The common critique from the Right is that Mr. Obama is moving in a Socialist direction, while from the Left it is that Geithner, Summers, Romer and Bernanke, the U.S. government’s economic chieftains, are corporatist and beholden to the bankers. 

More puzzling than the conservative complaints about the administration’s stewardship of the economy, is the Left’s opposition to it.  A significant part of the Democratic party seems to believe that our current leadership is on the side of the wealthy in a new class struggle, and that the government bailouts have effected a transfer of wealth from the little guy to the fat cats.  To be fair, this antagonism towards saving the financial system is in part a more structural distaste for corporate political and legal power — unrelated to recent U.S. government actions.  None-the-less, Obama is now trying to enact reforms in this across-the-spectrum, anti-government political climate.

To challenge the idea that Obama’s actions were pro-bank, pro-corporate, or designed to bail out the fat cats at the expense of the public, I want to compare the European response to the financial crisis with U.S. actions.  European nations, often called “social democracies,” are respected by the American Left and cited as examples for their stronger safety net of worker protections, health care and liberal benefits. 

Jean-Claude Trichet, the head of the European Central Bank, equivalent to our Federal Reserve Bank (Ben Bernanke), said recently about American and European government interventions:

“We had to put on the table on both sides of the Atlantic around 25% of taxpayer risk to avoid the Depression, a major Depression, which would have come had we not been that bold.  When I say we, I mean the governments.  Of course, the central banks also have been very bold, in engaging in non conventional measures — the Fed and us [European Central Bank].”  (Bloomberg on Demand, March 12, 2010, from interview with Tom Keene)

What is insightful here is that European governments and related institutions behaved much as the American government did.  As the New York Times reported in early 2009:

“So far, Europe’s largest economies, France, Germany and Britain, have been spared demonstrations.

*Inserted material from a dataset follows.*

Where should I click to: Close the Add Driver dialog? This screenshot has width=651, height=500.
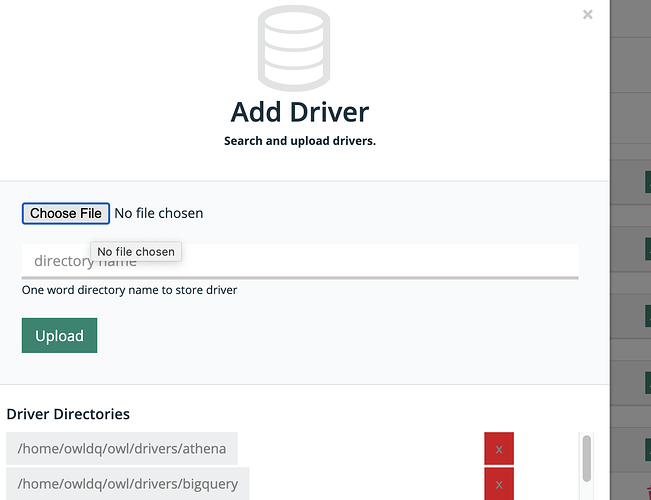[587, 15]

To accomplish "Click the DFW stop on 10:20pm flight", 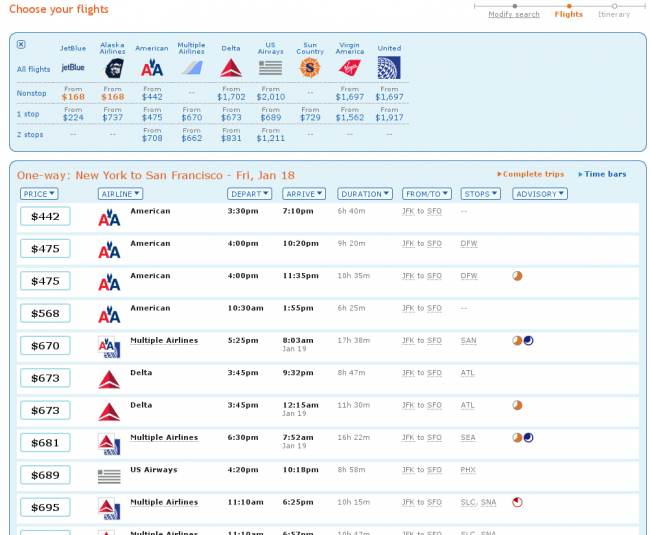I will 469,243.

All three governments have introduced huge stimulus measures aimed at spurring employment and protecting banks.

Regardless of the outcome, the three countries will face large budget deficits and higher state borrowing, which economists say will be passed on to taxpayers. And in the case of France and Germany, the governments could find it more difficult to introduce bold reforms at a time of recession.” (New York Times, January 26, 2009.)

To be sure, European nations have faced public protests over the past year, including demonstrations in recent weeks against the Socialist government in Greece.  And modern European nations are a mix of strong state intervention in industry and free markets.  But despite their more left-leaning perspectives, European government actions to save banks and support their nations’ economies with emergency stimulus spending, resemble US approaches. 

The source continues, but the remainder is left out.